He stood up. Alarm klaxons sounded. Red, blaring chaos erupted from all over as lights flashed and screens blazed warnings. Peter shook off his surprise and turned back to his screen. There was a feed from the star-field outside.
There, out of the quiet, foreboding deep, swam the Manu. It was horrible to look at: It was an ovaloid coated in the chipped remains of destroyed asteroids; fusion fires seethed in between the cracks of it’s rock armor, and one beady red glaring eye made of searing nuclear flames stared hungrily back at Peter and the Ethiopia. It’s maw opened and inside Peter saw the heat of an entire star churning and gyrating wildly within.
Humanity’s greatest enemy had traversed all those millions of kilometers in just seconds.
Peter gaped, speechless. Had the Manu just travelled faster than light?
. . .
Larson woke from a nightmare to a nightmare. His quarters were cloaked in a red pall and sweat poured from his scalp. Without thinking, without realizing, he had jumped out of bed into his discarded coveralls and pulled them up half way before he got even got to the door.
He stumbled down the hall towards the elevator, more lithe and young forms flitted past as if he were no more than rock in a stream. Screams sounded from adjacent halls and the sweet pungent odor of fear pervaded every nuance of his senses. He reached the elevator just as it was closing and stepped in with five others.
“Bridge!” He ordered, and the ship recognized his rank and over rid all other commands, bringing him to the top in a matter of seconds. He nearly stumbled out as he zipped his coverall in the process and leaped into the Captain’s chair. Years of experience took over.
Lt. Commander Vorland, the only man on the bridge, pointed to a screen. For a second, both Larson and Peter looked exactly the same. But then Larson snapped out of it.
“Where in Filidor’s Dream is my damn Commander? Vorland, get on tactical! How close is it?”
Filch tumbled out of the elevator just then along with three other officers. The Commander took a post next to the Captain’s chair and the officers took their seats at the computer screens.
“I want evasive maneuvers!” Filch screamed at one of the trembling officers, and then turned to the next, barking out orders.
Outside, the Manu came in for a swoop and unleashed gouts of fusion flame from his maw that licked the side of the Ethiopia. In the Bridge, temperatures rose and conduits burst, steam billowing out angrily and obscuring view.
“Get us out of here!” Filch ordered, but then Larson countered that with a quick but decisive “No!”
Filch turned and regarded the Captain with what was almost an indignant glare. The Manu swung away, preparing for another strafing. “We can’t run. Lieutenant, I want you to vector us so we lance straight into that mother as he turns around!”
“But we’ll never survive!” Filch whispered harshly into his ear.
“Get off me, son. You wanted this. Now you get it!”
“I wanted an ambush! We can’t take these things head on!”
Larson turned to the scared young man and shouted, “We have no choice, Commander! Now shut the hell up!”
. . .
Down in engineering, The Forge laughed maniacally. “We need more power, boys, we’re going to ram the fuck!”

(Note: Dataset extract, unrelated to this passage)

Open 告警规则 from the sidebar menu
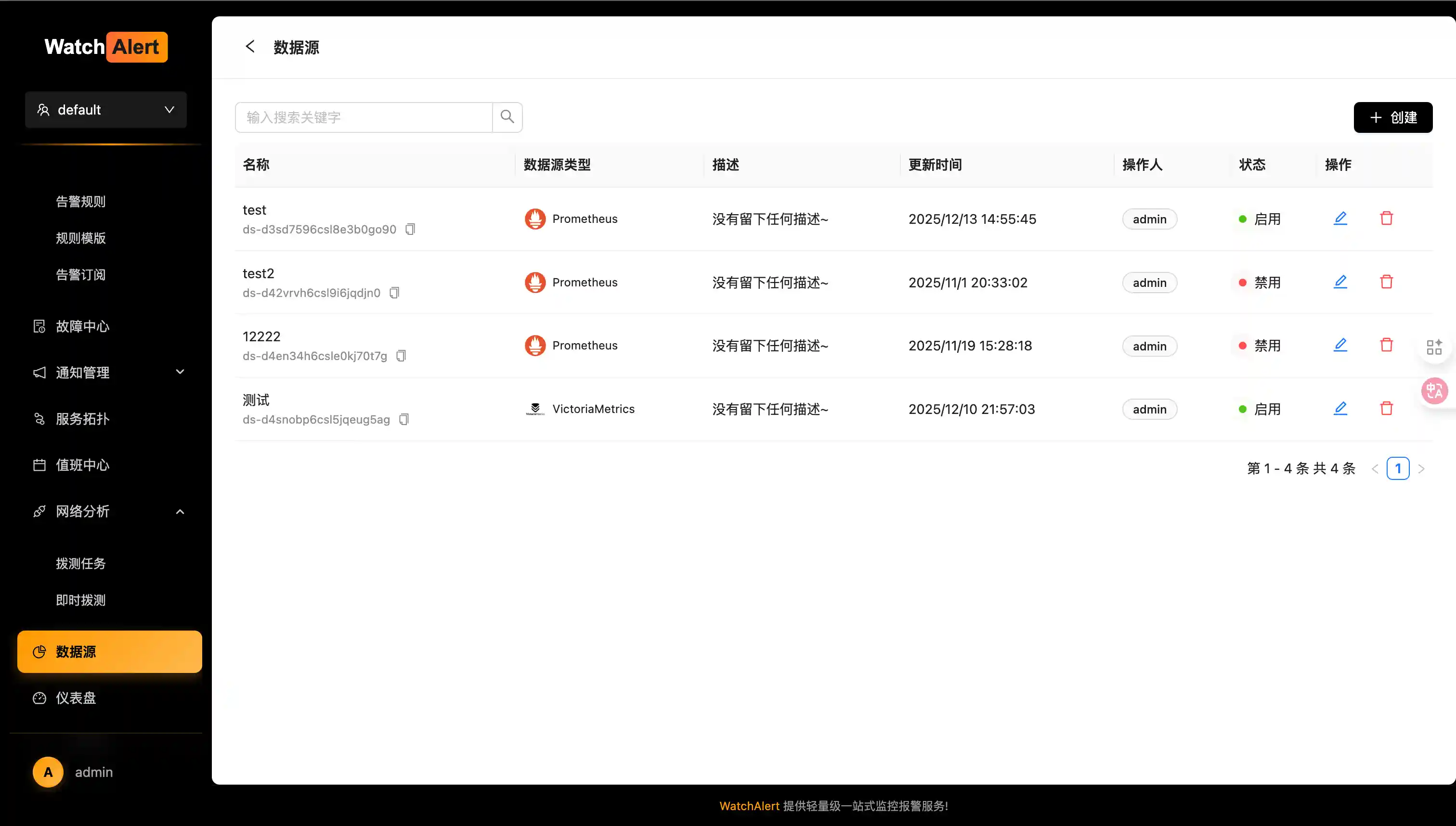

Engineers skidded back and forth down the damp, convoluted passages, using biofoam to patch EPS conduit leaks and fire extinguishers to quench the roaring flames spilling out from all areas. In the center, however, the fusion generator roared like a chained beast, eager to be set free, just like the Forge himself!
“Bridge,” McCrickard screamed, “Are we in position?”
“Roger,” Larson’s voice shot down from the ceiling speakers. “Engage!”
. . .
As Nebuchadnezzar veered away from the craft and began his swoop around for the next strafing run, he found his prey coming right towards him, point first, engines roaring behind it. His eye widened in fear as he realized how large it was and he had only seconds to alter his thrust vector.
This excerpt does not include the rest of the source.